EXERCISE - From the records below, output exactly the lines running from the line containing "Click the 取消 button" through the line containing "Given: Go to Verlof en verzuim tab", and no others.

SOURCE INFORMATION -

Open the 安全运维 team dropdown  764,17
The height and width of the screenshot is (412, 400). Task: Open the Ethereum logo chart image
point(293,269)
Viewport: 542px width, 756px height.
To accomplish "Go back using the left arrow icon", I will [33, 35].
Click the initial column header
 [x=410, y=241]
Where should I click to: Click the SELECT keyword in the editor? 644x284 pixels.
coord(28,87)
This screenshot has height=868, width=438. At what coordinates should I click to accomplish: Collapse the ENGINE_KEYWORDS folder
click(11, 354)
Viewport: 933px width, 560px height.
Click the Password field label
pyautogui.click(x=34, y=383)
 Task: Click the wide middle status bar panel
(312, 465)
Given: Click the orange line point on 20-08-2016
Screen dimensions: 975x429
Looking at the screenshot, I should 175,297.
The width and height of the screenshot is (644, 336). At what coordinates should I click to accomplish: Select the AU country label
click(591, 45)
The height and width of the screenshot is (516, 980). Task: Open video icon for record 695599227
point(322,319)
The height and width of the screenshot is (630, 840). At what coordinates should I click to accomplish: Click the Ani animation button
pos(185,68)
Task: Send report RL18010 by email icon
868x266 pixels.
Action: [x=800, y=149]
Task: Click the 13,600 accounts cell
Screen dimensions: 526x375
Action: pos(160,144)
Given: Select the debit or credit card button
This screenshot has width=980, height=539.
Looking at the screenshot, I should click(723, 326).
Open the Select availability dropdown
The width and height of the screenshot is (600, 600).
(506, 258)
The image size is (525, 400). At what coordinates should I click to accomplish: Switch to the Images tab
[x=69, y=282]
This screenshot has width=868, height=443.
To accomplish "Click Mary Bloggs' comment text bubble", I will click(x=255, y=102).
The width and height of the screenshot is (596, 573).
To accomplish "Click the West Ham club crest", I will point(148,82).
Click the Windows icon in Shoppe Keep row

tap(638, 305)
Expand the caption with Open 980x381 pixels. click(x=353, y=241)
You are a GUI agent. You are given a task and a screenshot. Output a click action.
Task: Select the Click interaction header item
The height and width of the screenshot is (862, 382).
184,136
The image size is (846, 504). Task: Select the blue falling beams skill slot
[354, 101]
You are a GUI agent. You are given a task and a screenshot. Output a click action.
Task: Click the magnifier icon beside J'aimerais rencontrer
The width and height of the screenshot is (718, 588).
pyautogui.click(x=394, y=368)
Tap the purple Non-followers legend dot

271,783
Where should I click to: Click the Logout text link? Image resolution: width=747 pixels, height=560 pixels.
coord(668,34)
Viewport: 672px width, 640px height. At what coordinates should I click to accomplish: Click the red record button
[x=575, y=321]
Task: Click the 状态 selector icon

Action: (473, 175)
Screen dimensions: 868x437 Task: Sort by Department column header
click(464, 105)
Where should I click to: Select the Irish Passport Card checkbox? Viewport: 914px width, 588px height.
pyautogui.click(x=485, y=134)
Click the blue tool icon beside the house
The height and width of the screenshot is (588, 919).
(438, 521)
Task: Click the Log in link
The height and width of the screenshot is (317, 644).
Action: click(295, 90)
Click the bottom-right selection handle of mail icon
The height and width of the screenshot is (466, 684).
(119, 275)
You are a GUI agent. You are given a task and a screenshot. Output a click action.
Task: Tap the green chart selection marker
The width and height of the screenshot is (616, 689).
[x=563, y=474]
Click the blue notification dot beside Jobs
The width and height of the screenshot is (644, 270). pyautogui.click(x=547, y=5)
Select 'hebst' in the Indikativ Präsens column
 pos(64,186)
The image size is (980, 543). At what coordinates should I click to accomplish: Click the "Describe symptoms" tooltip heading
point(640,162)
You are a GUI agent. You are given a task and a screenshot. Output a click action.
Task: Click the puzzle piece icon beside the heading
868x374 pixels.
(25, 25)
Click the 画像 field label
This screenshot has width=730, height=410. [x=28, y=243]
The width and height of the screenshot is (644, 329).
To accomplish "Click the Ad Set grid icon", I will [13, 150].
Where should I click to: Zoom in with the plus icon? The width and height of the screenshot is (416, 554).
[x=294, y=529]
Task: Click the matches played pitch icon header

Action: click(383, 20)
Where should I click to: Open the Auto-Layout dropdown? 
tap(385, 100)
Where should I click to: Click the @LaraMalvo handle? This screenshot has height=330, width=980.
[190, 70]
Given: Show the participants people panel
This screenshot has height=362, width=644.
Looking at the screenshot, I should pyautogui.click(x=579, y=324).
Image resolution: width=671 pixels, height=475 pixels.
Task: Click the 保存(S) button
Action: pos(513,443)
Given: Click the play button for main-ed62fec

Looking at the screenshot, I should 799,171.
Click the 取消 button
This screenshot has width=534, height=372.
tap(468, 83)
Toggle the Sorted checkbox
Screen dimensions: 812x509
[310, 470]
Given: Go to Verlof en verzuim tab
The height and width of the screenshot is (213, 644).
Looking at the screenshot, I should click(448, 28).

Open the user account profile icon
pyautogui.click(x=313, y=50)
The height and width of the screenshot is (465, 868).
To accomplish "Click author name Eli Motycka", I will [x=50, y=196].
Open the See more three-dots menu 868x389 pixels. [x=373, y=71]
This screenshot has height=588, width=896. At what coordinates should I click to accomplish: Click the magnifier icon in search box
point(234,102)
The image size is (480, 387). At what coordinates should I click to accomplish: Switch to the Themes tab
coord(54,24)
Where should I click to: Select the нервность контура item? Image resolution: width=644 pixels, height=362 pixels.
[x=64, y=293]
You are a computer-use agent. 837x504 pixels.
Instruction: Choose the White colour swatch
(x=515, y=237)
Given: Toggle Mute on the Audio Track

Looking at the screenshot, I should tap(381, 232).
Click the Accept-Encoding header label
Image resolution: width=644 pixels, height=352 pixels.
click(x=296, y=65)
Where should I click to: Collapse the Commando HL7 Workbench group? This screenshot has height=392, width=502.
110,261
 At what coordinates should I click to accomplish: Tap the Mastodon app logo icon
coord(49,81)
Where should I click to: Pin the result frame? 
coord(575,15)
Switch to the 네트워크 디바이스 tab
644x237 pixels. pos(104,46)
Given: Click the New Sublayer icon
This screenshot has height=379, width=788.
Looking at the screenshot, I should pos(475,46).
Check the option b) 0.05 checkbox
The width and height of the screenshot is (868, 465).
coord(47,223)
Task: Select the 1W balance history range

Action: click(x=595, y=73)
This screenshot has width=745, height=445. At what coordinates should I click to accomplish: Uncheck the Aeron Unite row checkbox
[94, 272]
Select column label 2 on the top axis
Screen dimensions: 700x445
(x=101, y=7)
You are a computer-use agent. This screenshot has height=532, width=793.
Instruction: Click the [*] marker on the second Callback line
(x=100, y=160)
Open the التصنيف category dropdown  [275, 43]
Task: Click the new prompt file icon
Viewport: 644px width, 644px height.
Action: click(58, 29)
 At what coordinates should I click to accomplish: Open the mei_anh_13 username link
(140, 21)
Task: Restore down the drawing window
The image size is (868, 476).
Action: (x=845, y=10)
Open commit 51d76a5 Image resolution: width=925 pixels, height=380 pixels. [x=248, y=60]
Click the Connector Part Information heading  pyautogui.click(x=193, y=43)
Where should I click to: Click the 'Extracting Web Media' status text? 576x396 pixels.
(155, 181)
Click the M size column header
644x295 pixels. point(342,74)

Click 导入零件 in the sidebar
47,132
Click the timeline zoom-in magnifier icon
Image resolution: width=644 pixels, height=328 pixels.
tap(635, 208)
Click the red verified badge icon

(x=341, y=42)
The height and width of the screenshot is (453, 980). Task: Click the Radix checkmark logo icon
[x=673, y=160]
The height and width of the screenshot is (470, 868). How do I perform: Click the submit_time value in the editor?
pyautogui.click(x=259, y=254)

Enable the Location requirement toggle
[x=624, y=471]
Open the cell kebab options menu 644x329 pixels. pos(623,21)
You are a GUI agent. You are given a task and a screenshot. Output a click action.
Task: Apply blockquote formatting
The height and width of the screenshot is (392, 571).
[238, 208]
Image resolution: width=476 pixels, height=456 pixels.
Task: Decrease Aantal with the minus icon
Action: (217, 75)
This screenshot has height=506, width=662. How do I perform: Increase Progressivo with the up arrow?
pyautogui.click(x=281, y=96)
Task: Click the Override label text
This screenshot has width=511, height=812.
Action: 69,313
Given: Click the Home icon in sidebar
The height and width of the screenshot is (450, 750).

EXERCISE RESULT -
Click the 取消 button
This screenshot has width=534, height=372.
tap(468, 83)
Toggle the Sorted checkbox
Screen dimensions: 812x509
[310, 470]
Given: Go to Verlof en verzuim tab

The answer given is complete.